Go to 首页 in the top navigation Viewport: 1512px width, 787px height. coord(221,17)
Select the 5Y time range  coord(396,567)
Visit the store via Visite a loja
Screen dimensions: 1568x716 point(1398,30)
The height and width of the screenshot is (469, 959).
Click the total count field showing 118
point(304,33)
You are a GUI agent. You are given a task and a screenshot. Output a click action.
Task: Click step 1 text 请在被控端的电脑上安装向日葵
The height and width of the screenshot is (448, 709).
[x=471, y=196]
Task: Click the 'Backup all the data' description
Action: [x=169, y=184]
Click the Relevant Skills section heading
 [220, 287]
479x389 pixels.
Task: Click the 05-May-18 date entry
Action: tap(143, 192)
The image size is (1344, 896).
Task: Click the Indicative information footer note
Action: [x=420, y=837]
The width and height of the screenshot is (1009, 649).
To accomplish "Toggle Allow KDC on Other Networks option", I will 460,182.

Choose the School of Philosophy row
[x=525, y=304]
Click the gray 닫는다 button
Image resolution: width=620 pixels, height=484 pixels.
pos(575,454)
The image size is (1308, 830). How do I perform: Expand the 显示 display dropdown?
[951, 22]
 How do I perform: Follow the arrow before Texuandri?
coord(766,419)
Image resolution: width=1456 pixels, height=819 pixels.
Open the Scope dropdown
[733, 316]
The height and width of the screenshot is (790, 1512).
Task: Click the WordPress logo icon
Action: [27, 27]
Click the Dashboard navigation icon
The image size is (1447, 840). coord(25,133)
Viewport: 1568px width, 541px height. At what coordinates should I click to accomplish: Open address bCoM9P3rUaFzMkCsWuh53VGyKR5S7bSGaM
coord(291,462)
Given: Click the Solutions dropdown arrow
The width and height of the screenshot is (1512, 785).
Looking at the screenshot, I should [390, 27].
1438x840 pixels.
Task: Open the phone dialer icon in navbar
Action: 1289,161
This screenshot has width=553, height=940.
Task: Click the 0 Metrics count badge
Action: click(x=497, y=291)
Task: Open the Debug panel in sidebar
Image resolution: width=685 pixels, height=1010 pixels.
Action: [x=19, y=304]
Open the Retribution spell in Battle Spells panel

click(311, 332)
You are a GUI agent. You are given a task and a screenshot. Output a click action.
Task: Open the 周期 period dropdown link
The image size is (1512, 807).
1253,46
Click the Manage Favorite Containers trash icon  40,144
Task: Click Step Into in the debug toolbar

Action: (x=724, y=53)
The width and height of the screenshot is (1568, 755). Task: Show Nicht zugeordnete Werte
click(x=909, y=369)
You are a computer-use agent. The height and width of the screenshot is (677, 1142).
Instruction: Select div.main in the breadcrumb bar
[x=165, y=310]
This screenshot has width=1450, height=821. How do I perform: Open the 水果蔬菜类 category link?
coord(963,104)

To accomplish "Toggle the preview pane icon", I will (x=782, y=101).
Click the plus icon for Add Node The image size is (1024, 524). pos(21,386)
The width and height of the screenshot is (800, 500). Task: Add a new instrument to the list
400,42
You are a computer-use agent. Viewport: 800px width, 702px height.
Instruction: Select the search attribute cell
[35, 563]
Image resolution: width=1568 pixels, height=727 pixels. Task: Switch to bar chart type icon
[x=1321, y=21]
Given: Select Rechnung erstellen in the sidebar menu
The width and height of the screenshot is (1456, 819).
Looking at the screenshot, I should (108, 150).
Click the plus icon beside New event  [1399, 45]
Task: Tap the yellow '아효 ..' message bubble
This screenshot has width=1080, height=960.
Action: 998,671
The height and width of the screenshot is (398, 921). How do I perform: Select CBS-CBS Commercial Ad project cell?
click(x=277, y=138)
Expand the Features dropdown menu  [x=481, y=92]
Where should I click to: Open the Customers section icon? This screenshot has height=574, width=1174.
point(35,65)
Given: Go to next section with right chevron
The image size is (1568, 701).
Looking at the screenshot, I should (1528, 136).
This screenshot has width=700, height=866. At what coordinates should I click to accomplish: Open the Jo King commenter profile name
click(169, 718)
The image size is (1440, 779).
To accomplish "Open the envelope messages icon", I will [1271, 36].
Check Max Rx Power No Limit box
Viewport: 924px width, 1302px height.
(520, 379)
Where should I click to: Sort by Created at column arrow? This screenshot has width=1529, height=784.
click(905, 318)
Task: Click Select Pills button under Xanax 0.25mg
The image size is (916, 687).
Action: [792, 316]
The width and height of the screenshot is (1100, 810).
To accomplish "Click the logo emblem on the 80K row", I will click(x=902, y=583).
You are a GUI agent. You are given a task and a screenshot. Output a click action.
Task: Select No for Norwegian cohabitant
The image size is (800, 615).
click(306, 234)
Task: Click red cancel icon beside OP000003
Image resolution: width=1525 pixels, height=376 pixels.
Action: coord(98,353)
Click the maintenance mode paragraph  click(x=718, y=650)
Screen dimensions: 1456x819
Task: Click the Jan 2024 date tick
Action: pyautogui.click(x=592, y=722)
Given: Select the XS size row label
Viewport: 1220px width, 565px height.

====================

Copy all of the material above line for line, with no changes.

THE SOLUTION —
Go to 首页 in the top navigation Viewport: 1512px width, 787px height. coord(221,17)
Select the 5Y time range  coord(396,567)
Visit the store via Visite a loja
Screen dimensions: 1568x716 point(1398,30)
The height and width of the screenshot is (469, 959).
Click the total count field showing 118
point(304,33)
You are a GUI agent. You are given a task and a screenshot. Output a click action.
Task: Click step 1 text 请在被控端的电脑上安装向日葵
The height and width of the screenshot is (448, 709).
[x=471, y=196]
Task: Click the 'Backup all the data' description
Action: [x=169, y=184]
Click the Relevant Skills section heading
 [220, 287]
479x389 pixels.
Task: Click the 05-May-18 date entry
Action: tap(143, 192)
The image size is (1344, 896).
Task: Click the Indicative information footer note
Action: [x=420, y=837]
The width and height of the screenshot is (1009, 649).
To accomplish "Toggle Allow KDC on Other Networks option", I will 460,182.

Choose the School of Philosophy row
[x=525, y=304]
Click the gray 닫는다 button
Image resolution: width=620 pixels, height=484 pixels.
pos(575,454)
The image size is (1308, 830). How do I perform: Expand the 显示 display dropdown?
[951, 22]
 How do I perform: Follow the arrow before Texuandri?
coord(766,419)
Image resolution: width=1456 pixels, height=819 pixels.
Open the Scope dropdown
[733, 316]
The height and width of the screenshot is (790, 1512).
Task: Click the WordPress logo icon
Action: [27, 27]
Click the Dashboard navigation icon
The image size is (1447, 840). coord(25,133)
Viewport: 1568px width, 541px height. At what coordinates should I click to accomplish: Open address bCoM9P3rUaFzMkCsWuh53VGyKR5S7bSGaM
coord(291,462)
Given: Click the Solutions dropdown arrow
The width and height of the screenshot is (1512, 785).
Looking at the screenshot, I should [390, 27].
1438x840 pixels.
Task: Open the phone dialer icon in navbar
Action: 1289,161
This screenshot has width=553, height=940.
Task: Click the 0 Metrics count badge
Action: click(x=497, y=291)
Task: Open the Debug panel in sidebar
Image resolution: width=685 pixels, height=1010 pixels.
Action: [x=19, y=304]
Open the Retribution spell in Battle Spells panel

click(311, 332)
You are a GUI agent. You are given a task and a screenshot. Output a click action.
Task: Open the 周期 period dropdown link
The image size is (1512, 807).
1253,46
Click the Manage Favorite Containers trash icon  40,144
Task: Click Step Into in the debug toolbar

Action: (x=724, y=53)
The width and height of the screenshot is (1568, 755). Task: Show Nicht zugeordnete Werte
click(x=909, y=369)
You are a computer-use agent. The height and width of the screenshot is (677, 1142).
Instruction: Select div.main in the breadcrumb bar
[x=165, y=310]
This screenshot has width=1450, height=821. How do I perform: Open the 水果蔬菜类 category link?
coord(963,104)

To accomplish "Toggle the preview pane icon", I will (x=782, y=101).
Click the plus icon for Add Node The image size is (1024, 524). pos(21,386)
The width and height of the screenshot is (800, 500). Task: Add a new instrument to the list
400,42
You are a computer-use agent. Viewport: 800px width, 702px height.
Instruction: Select the search attribute cell
[35, 563]
Image resolution: width=1568 pixels, height=727 pixels. Task: Switch to bar chart type icon
[x=1321, y=21]
Given: Select Rechnung erstellen in the sidebar menu
The width and height of the screenshot is (1456, 819).
Looking at the screenshot, I should (108, 150).
Click the plus icon beside New event  [1399, 45]
Task: Tap the yellow '아효 ..' message bubble
This screenshot has width=1080, height=960.
Action: 998,671
The height and width of the screenshot is (398, 921). How do I perform: Select CBS-CBS Commercial Ad project cell?
click(x=277, y=138)
Expand the Features dropdown menu  [x=481, y=92]
Where should I click to: Open the Customers section icon? This screenshot has height=574, width=1174.
point(35,65)
Given: Go to next section with right chevron
The image size is (1568, 701).
Looking at the screenshot, I should (1528, 136).
This screenshot has width=700, height=866. At what coordinates should I click to accomplish: Open the Jo King commenter profile name
click(169, 718)
The image size is (1440, 779).
To accomplish "Open the envelope messages icon", I will [1271, 36].
Check Max Rx Power No Limit box
Viewport: 924px width, 1302px height.
(520, 379)
Where should I click to: Sort by Created at column arrow? This screenshot has width=1529, height=784.
click(905, 318)
Task: Click Select Pills button under Xanax 0.25mg
The image size is (916, 687).
Action: [792, 316]
The width and height of the screenshot is (1100, 810).
To accomplish "Click the logo emblem on the 80K row", I will click(x=902, y=583).
You are a GUI agent. You are given a task and a screenshot. Output a click action.
Task: Select No for Norwegian cohabitant
The image size is (800, 615).
click(306, 234)
Task: Click red cancel icon beside OP000003
Image resolution: width=1525 pixels, height=376 pixels.
Action: coord(98,353)
Click the maintenance mode paragraph  click(x=718, y=650)
Screen dimensions: 1456x819
Task: Click the Jan 2024 date tick
Action: pyautogui.click(x=592, y=722)
Given: Select the XS size row label
Viewport: 1220px width, 565px height.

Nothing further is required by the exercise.